Diante disso, os pesquisadores testaram o novo parasita em infecções usando modelos animais e puderam comprovar que, além de humanos, ele também foi capaz de infectar camundongos em laboratório. "Ainda não se sabe se o novo parasita pertence a uma linhagem diferente de Crithidia fasciculata ou se trata de um gênero inteiramente novo, causador de uma doença assemelhada à leishmaniose, porém mais grave", diz Maruyama. A expectativa dela é realizar descrição da nova espécie nos próximos meses para que a doença possa ser nomeada. "Também ainda não sabemos se o parasita, por si só, é capaz de causar uma doença semelhante à leishmaniose, ou se ele estaria agravando casos típicos de leishmaniose visceral", pondera a pesquisadora.

De acordo com Almeida, dependendo da comprovação das hipóteses levantadas, será possível explicar o aumento da letalidade dos casos de leishmaniose visceral no Brasil. "Em contrapartida, é possível que estejamos diagnosticando casos de leishmaniose visceral quando, na verdade, trata-se de uma nova doença, mais grave e para a qual ainda não existe tratamento específico", diz. O pesquisador relata também que, em Aracaju, desde 2011, há parasitas isolados de cerca de 150 casos de leishmaniose visceral, mas somente a partir de 2015, com o sequenciamento do genoma, é que descobriram que, em mais de um terço dos casos investigados, os pacientes estavam infectados com o novo parasita.

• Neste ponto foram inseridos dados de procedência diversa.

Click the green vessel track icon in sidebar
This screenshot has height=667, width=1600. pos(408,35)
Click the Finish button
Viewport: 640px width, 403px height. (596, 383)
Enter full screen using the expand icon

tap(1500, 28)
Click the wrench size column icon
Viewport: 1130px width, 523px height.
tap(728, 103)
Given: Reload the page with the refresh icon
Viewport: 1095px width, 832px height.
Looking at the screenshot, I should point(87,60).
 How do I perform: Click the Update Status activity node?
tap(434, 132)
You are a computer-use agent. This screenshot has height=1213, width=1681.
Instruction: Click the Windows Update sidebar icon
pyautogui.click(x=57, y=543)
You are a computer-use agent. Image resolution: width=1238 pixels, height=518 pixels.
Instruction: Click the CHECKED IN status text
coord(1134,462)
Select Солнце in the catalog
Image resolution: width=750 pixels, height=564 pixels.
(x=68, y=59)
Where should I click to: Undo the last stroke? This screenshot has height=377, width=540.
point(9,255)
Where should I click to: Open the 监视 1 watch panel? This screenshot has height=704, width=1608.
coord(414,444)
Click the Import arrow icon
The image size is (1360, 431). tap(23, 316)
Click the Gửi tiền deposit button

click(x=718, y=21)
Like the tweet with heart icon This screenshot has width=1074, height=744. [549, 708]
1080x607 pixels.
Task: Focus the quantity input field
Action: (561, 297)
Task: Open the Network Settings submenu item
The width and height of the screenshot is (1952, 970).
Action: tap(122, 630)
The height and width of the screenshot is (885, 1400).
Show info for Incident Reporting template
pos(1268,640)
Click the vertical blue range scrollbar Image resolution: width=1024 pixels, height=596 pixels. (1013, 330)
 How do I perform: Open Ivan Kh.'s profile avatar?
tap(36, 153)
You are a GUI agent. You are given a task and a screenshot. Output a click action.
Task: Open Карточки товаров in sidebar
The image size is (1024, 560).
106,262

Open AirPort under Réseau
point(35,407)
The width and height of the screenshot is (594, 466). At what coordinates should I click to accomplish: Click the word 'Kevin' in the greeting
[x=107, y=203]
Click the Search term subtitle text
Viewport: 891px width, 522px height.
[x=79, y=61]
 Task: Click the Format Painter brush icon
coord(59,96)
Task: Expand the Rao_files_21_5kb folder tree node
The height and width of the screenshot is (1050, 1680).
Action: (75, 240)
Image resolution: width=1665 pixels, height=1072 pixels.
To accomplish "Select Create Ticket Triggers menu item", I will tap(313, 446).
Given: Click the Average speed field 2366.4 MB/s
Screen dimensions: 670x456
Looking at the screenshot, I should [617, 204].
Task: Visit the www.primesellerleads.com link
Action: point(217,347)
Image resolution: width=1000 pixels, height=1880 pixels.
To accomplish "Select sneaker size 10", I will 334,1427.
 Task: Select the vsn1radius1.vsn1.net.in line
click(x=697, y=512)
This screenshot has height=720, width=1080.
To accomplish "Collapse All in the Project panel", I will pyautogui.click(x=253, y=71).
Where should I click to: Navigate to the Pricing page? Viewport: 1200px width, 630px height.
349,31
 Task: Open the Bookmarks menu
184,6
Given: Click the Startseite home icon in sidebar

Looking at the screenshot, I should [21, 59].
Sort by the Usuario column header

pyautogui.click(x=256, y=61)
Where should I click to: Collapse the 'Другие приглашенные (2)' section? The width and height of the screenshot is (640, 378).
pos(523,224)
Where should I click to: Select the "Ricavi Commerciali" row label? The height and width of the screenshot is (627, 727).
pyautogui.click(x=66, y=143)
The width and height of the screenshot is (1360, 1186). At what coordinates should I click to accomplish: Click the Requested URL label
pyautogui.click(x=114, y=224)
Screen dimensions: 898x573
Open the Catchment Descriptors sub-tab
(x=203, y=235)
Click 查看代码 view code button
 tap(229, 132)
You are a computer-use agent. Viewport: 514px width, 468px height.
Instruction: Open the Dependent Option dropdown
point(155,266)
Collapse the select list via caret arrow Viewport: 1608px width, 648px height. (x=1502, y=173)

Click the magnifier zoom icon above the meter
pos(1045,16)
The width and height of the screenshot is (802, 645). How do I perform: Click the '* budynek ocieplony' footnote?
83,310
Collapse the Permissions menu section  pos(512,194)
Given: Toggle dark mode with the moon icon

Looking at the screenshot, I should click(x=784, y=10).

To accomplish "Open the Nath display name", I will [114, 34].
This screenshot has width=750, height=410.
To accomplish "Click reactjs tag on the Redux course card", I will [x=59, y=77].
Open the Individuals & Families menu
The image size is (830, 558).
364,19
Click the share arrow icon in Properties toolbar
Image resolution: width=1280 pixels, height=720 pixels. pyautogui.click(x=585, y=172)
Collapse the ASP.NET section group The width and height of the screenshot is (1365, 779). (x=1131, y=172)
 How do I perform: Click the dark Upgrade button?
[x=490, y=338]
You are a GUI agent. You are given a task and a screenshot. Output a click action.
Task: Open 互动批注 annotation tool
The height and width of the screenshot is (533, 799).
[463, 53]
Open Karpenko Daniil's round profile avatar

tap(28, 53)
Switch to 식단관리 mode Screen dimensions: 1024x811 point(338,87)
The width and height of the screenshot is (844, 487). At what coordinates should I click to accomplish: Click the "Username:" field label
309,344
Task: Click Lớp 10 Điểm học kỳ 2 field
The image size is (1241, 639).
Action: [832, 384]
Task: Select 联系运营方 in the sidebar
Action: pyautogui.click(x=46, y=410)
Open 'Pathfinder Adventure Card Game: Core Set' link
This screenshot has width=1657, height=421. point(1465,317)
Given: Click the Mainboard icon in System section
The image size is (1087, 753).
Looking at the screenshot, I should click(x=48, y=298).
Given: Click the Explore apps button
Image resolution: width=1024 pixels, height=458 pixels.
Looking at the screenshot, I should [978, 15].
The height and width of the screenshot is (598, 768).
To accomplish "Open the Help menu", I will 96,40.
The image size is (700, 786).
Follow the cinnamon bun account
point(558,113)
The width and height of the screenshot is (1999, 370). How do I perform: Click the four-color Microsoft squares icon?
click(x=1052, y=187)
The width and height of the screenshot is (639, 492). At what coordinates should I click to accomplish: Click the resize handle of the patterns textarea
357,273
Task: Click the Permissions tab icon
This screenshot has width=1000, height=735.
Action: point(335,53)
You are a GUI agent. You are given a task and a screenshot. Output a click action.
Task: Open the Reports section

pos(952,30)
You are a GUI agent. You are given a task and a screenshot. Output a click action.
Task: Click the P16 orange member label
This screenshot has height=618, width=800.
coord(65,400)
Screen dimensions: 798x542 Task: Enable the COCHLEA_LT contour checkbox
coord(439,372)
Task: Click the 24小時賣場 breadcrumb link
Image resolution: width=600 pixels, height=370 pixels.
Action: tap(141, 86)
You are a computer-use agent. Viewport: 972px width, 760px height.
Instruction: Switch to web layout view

Esses pacientes estão sendo tratados com o mesmo protocolo para leishmaniose até que um novo tratamento seja elaborado.

"É importantíssimo identificar o parasita corretamente, para garantirmos o tratamento mais adequado. Nesse sentido, desenvolvemos em nosso grupo um método de diagnóstico molecular que consegue diferenciar o novo parasita das espécies de Leishmania. Atualmente, estamos otimizando o método para melhorar a sua sensibilidade e aplicação em amostras de sangue e tecidos de pacientes, bem como em possíveis espécies de animais reservatórios e insetos vetores. Também é necessário testar quais drogas são eficazes contra esse parasita", complementa Maruyama.

Apesar do estudo estar concentrado nos casos de pacientes infectados em Sergipe, devido à parceria com a UFS, a pesquisadora considera que pode haver outros casos semelhantes espalhados pelo Brasil. "Pode estar em outras áreas porque é uma doença transmitida por insetos vetores. Ainda não sabemos a espécie desse inseto, mas as doenças transmitidas por mosquitos têm avançado muito devido ao aquecimento global e o consequente aumento de temperatura em regiões que eram mais frias", diz Maruyama. Mesmo sem a identificação do inseto vetor e do próprio parasita, Maruyama destaca que a principal forma de prevenção contra a doença é acabar com os criadouros de insetos, como já é indicado no combate à dengue, por exemplo.

O atual estudo foi divulgado em artigo na revista do Centro de Controle de Doenças Infecciosas (CDC) dos Estados Unidos.